Skip to main content
1 of 1

Kevin Buzzard gave the solution. Here it is with a little more detail:

Our assumptions include $\omega_0 = \omega_0^2$. Thus $\omega_0 \in \{0, 1\}$.

The linear homogeneous recursion only kicks in eventually; say the $\omega_a$ for $a \ge N$ satisfy such a recursion.

Let $v_1, \dots, v_m$ be the distinct roots of the characteristic polynomial of the linear recursion.
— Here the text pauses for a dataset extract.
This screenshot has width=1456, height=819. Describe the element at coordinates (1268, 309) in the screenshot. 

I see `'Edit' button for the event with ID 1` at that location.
Then there exist polynomials $h_1, \dots, h_m$ such that $\omega_a = \sum_{i = 1} ^m h_i(a) v_i^a $ for $a \ge N$. Let $\alpha_i$ be the constant term of $h_i$ for each $i$. Since the characteristic is $2$, we have $h_i(2a) = \alpha_i$ for all $a$.
For $a \ge N$,
\begin{equation} \sum_i \alpha_i v_i^{4a} = \omega_{4 a} = \omega_{2a}^2 = \sum_i \alpha_i^2 v_i^{4a}. \end{equation} Because the characteristic of $F$ is $2$, each element has a unique $2^k$--th root for all $k \ge 1$; in particular all the $v_i^4$ are distinct, so the displayed equation implies that $\alpha_i^2 = \alpha_i$ for all $i$, i.e. $\alpha_i \in \{0, 1\}$. Let $u_1, \dots, u_d$ be the list of those $v_j$ such that $\alpha_j = 1$. Then we have $\omega_{2a} = \sum_i u_i^{2a}$ for $a \ge N$. For an arbitrary $a \ge 1$, chose $k$ such that $2^{k-1} a \ge N$. Then $\omega_a$ is the unique $2^k$--th root of $\omega_{2^k a} = \sum_i u_i^{2^k a}$, namely $\omega_a = \sum_i u_i^a$.

Thus we have $\omega_0 \in \{0, 1\}$ and $\omega_a = p_a(u_1, \dots, u_d)$ for $a \ge 1$.

THANKS, KEVIN !